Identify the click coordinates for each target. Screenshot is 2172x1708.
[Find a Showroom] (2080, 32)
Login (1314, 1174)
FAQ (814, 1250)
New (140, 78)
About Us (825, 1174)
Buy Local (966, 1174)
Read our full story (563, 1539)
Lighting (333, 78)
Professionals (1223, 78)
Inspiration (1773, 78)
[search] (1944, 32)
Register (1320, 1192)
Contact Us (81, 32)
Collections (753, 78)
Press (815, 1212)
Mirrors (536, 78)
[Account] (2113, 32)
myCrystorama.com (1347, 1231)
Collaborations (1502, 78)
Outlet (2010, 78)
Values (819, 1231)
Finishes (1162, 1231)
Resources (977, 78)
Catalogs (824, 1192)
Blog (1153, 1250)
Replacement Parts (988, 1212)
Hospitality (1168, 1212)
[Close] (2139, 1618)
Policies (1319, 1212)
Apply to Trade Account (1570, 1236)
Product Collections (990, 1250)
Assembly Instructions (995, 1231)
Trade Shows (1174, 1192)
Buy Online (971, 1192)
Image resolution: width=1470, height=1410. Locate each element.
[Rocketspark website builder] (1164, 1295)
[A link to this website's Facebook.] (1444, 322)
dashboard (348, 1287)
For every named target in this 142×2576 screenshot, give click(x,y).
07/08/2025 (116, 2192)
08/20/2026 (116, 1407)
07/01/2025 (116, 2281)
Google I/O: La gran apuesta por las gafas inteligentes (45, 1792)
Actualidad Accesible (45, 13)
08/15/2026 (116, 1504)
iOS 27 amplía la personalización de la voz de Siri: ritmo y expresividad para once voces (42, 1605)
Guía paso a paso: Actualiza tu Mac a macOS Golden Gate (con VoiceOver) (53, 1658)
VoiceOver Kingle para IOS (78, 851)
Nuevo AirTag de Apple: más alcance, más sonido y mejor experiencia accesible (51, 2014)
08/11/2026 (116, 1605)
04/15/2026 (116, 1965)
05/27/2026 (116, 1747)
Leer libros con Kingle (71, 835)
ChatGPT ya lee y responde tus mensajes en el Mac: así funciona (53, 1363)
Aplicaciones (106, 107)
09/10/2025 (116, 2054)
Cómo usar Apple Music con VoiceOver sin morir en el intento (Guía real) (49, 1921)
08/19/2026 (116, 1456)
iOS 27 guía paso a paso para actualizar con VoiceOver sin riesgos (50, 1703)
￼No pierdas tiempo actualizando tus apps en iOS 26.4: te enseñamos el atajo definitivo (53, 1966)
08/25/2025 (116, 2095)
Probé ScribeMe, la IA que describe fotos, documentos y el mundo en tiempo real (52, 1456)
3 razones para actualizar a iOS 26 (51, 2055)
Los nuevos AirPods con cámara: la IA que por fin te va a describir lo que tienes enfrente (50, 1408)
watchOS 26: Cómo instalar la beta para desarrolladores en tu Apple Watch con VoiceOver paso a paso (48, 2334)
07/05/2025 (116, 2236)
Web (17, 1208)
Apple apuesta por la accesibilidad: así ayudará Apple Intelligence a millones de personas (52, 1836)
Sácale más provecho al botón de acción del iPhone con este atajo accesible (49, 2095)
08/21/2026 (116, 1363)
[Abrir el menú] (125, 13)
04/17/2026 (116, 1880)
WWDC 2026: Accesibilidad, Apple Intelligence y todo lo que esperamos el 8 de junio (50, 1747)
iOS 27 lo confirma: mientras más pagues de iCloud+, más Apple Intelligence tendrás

====================

→ What the exercise asks
In the answer, give the lines from the first line of the data through the line with "Resources (977, 78)", exactly as they appear and with no additions.

→ Expected output
Identify the click coordinates for each target. Screenshot is 2172x1708.
[Find a Showroom] (2080, 32)
Login (1314, 1174)
FAQ (814, 1250)
New (140, 78)
About Us (825, 1174)
Buy Local (966, 1174)
Read our full story (563, 1539)
Lighting (333, 78)
Professionals (1223, 78)
Inspiration (1773, 78)
[search] (1944, 32)
Register (1320, 1192)
Contact Us (81, 32)
Collections (753, 78)
Press (815, 1212)
Mirrors (536, 78)
[Account] (2113, 32)
myCrystorama.com (1347, 1231)
Collaborations (1502, 78)
Outlet (2010, 78)
Values (819, 1231)
Finishes (1162, 1231)
Resources (977, 78)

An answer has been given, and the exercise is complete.